Oregon-7, that wandering grey wolf from northeast Oregon, has moved into our neck of the woods. His arrival brings many questions. Do we have anything to fear from wolves? Will they eat our livestock? And if wolves settle here, will they destroy game we like to hunt?
The first question is perhaps the easiest to answer.
The International Wolf Center in Ely, Minn., (with the densest wolf population in the Lower 48) says, "A person in wolf country has a greater chance of being killed by a dog, lightening, a bee sting or a car collision with a deer than being injured by a wolf."
Wolves are shy, more afraid of you than you are of them. The few times wolves have bothered people has happened primarily because they were allowed to feel too comfortable around us. To avoid this, as with all wild creatures, never feed or do anything to let wolves get too relaxed in your presence. If by chance a curious wolf approaches you, scare it away by yelling, throwing things at it, honking your horn. And if wolves are around, put your dogs up. Instinctively, wolves see dogs as a threat to their territory and may react quite strongly to them.
Wolves do occasionally kill livestock. But statistically, the numbers are minimal compared to other forces, including coyotes and dogs, not to speak of bad weather and disease.
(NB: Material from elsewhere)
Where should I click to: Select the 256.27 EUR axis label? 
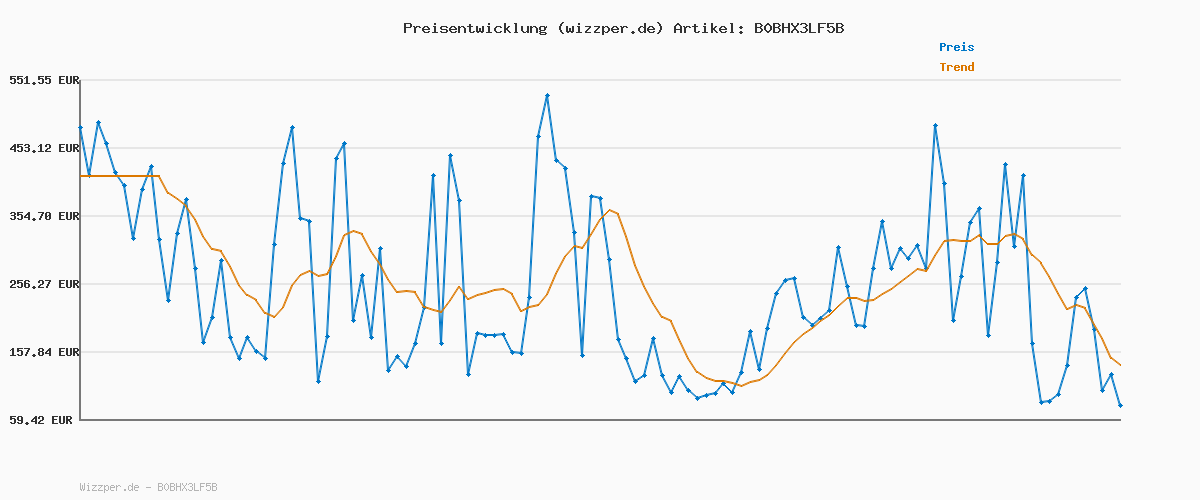click(x=43, y=284)
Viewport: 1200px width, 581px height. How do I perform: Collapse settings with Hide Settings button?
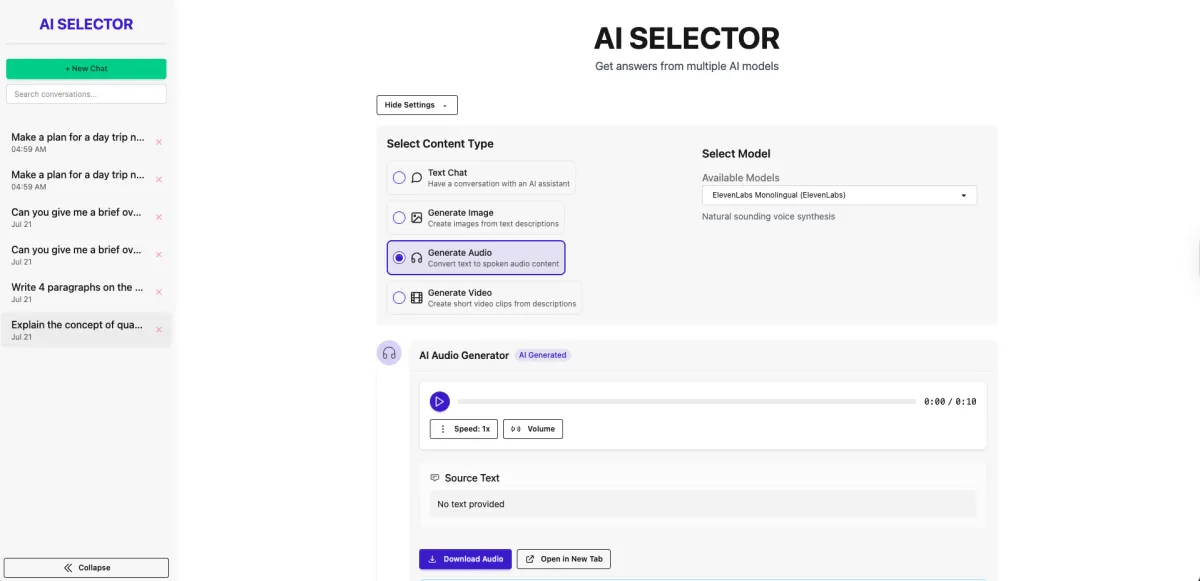(x=417, y=105)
A study published in Ecological Economics in 2009 reveals that in Wyoming, Idaho, and Montana (states with hefty wolf populations) livestock losses from wolves made up less than 0.01 percent of the rancher's annual gross income.
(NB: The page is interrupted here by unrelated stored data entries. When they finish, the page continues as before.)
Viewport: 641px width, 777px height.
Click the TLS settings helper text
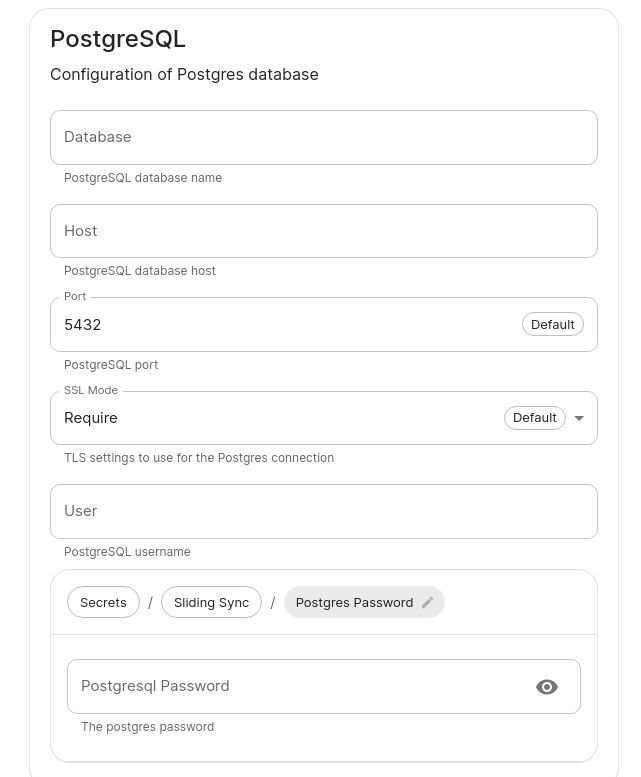(x=199, y=458)
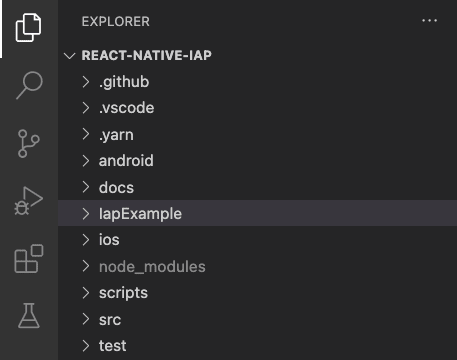The height and width of the screenshot is (360, 457).
Task: Select the android folder
Action: point(257,161)
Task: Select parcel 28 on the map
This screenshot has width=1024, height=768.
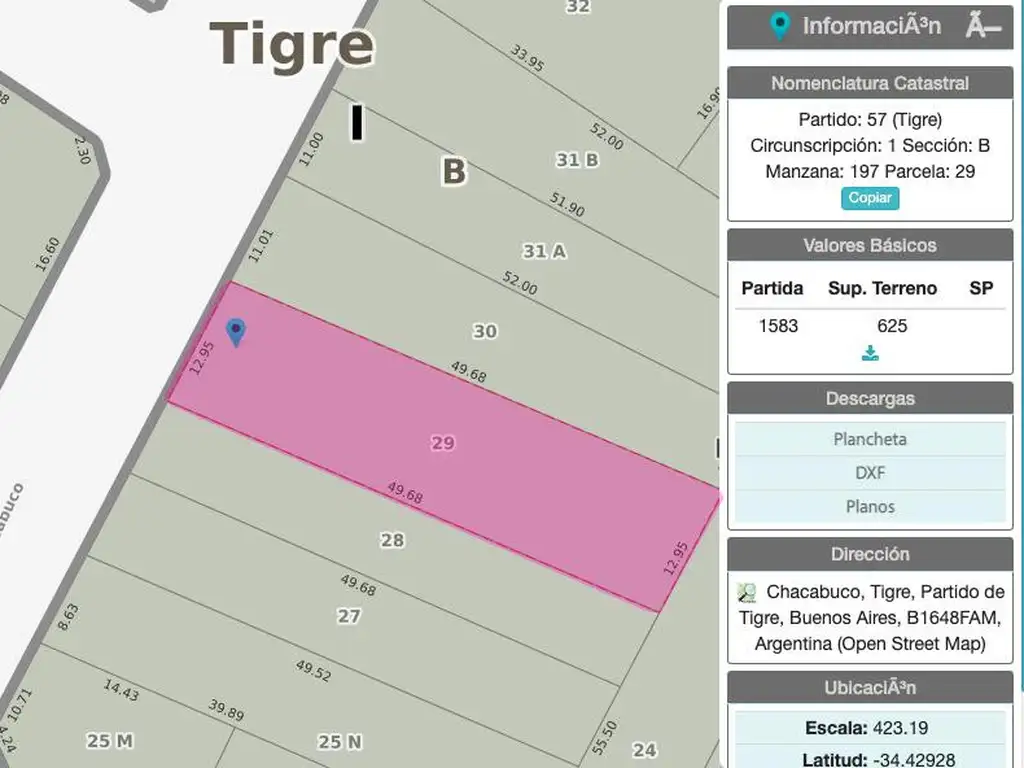Action: [x=392, y=540]
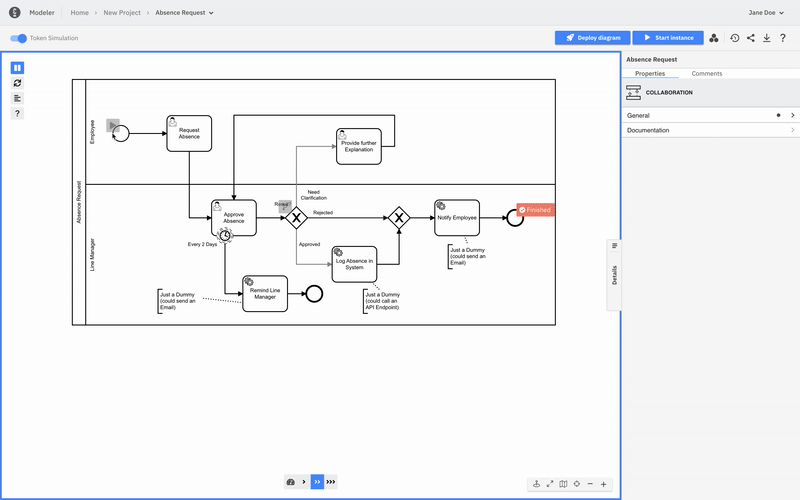Toggle the minimap view

pos(563,484)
Of course, if you're the one who loses livestock to wolves, the financial loss can be significant. Fortunately, there are compensations plans that reimburse for proven wolf depredations, including a new plan in Oregon.
Also, non-lethal methods of preventing conflict are proving quite effective. These include removing livestock carcasses that may attract wolves, keeping cattle and sheep close in when they are birthing, and the use of fladry (waving flags that frighten wolves away), loud sirens and spotlights. Check the Oregon Department of Fish and Wildlife website for details.
Loss of deer and elk to wolves is a complicated issue.
Of course, they consume these animals, they are their natural prey. But study after study has proven that wolves also benefit these populations by culling out unhealthy animals and keeping them fit.
Often, people think wolves have eaten all the game when the truth is the wolves have changed the habits of the elk and deer by ushering them out of the open into wooded areas.
Not seeing these animals doesn't mean wolves have eaten them all. Other factors impact game herds much more than wolves. Recent reductions of mule deer and elk in a few prime hunting areas in Idaho have been mainly because of bad weather, not wolves, according to studies cited on the Idaho Department of Fish and Game website.
Oregon-7 may turn around and go home, or he may stay and settle into the Cascades. There is plenty of room there. A study done by Oregon State University scientists shows that the Cascades have the best potential habitat for wolves in the state. The world is watching how Oregon handles our wolves, expecting us to do a more intelligent job than some other states.
The million dollar question may never be answered.
Why are wolves, despite all evidence proving they aren't the evil character depicted in fairy tales and folklore, still so intimidating to a handful of people? If you can fully answer that question in a logical, thoughtful manner, you'll be the first.
Beckie Elgin grew up at a zoo in Iowa and now resides in Ashland. She holds a bachelor’s degree in Environmental Studies and an master of fine arts in creative writing.